:: PROBLEM ::
Take the line containing "Viewport: 155px width, 149px height." and every line after it to the end of the records, and copy them exactly, leaving out pictures.
### RECORDS TO USE ###
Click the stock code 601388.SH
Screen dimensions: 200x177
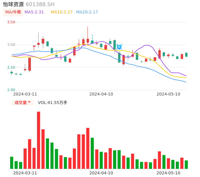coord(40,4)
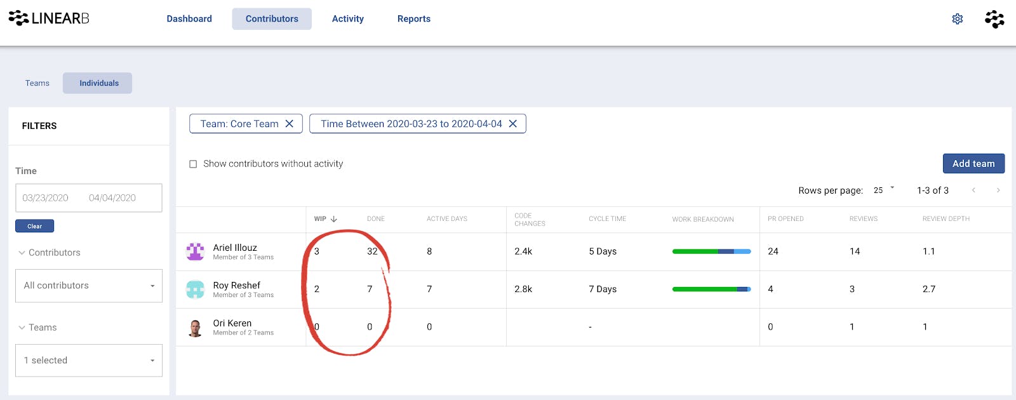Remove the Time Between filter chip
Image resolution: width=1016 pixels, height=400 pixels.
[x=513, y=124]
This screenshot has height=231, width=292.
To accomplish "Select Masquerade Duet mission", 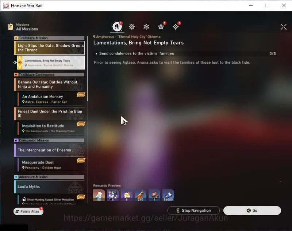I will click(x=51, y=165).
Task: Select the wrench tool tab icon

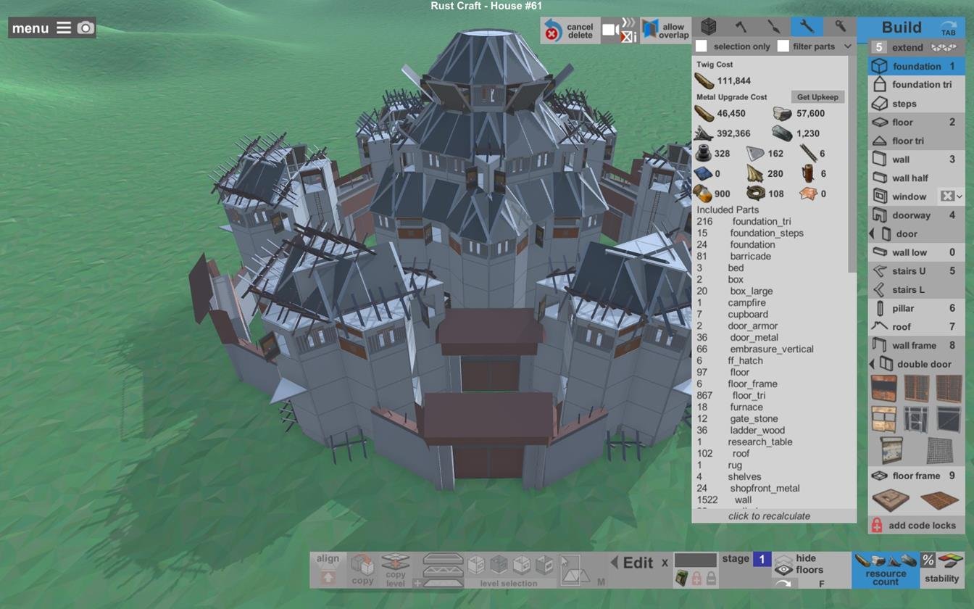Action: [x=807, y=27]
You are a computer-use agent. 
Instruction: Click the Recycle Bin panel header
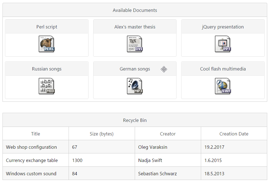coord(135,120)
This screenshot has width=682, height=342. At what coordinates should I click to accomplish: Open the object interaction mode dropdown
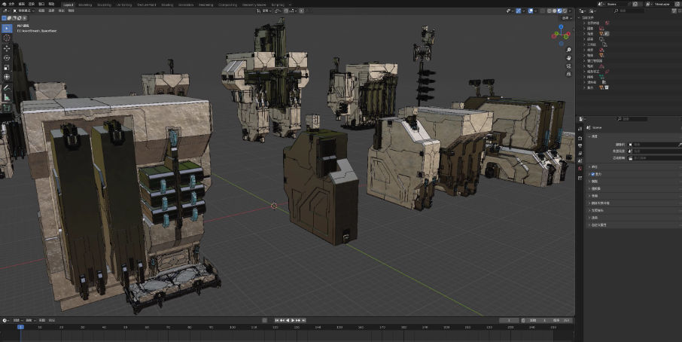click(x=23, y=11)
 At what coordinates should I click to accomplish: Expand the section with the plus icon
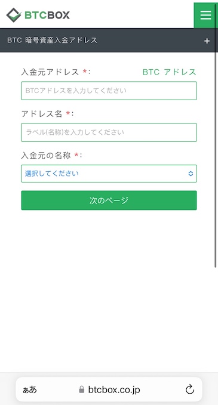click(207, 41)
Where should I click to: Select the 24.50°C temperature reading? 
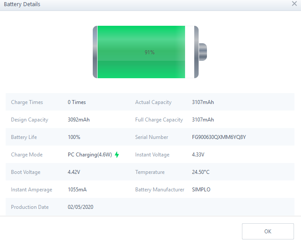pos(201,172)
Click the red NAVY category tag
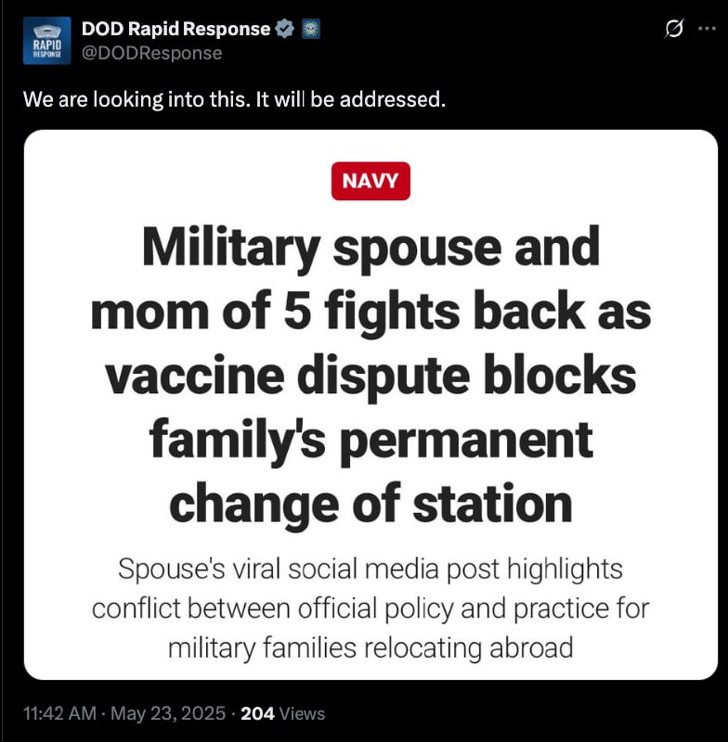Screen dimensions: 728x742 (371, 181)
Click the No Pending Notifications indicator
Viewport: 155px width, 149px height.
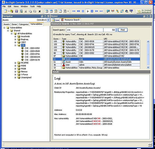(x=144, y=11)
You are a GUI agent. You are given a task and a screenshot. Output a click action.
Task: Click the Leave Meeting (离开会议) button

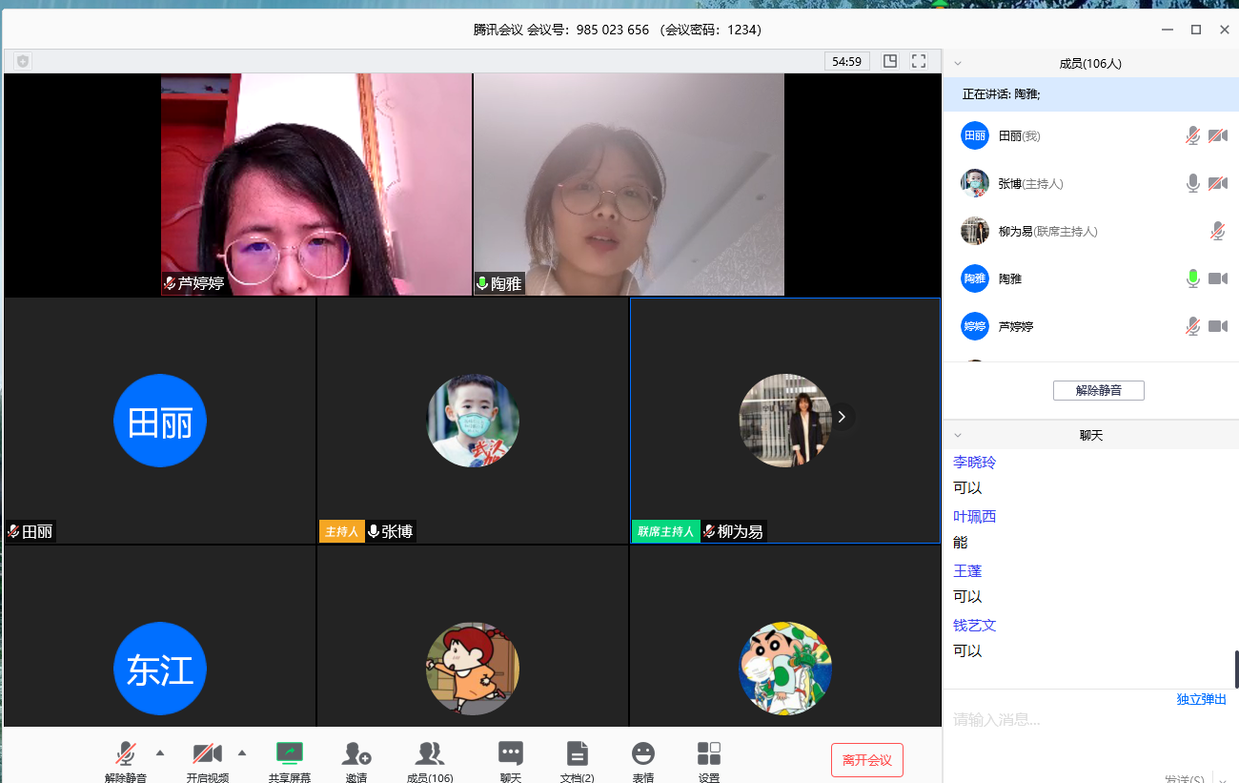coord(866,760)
###
:: ANSWER TO THE PROBLEM ::
Viewport: 155px width, 149px height.
(x=144, y=11)
You are a GUI agent. You are given a task and a screenshot. Output a click action.
Task: Click the Leave Meeting (离开会议) button

coord(866,760)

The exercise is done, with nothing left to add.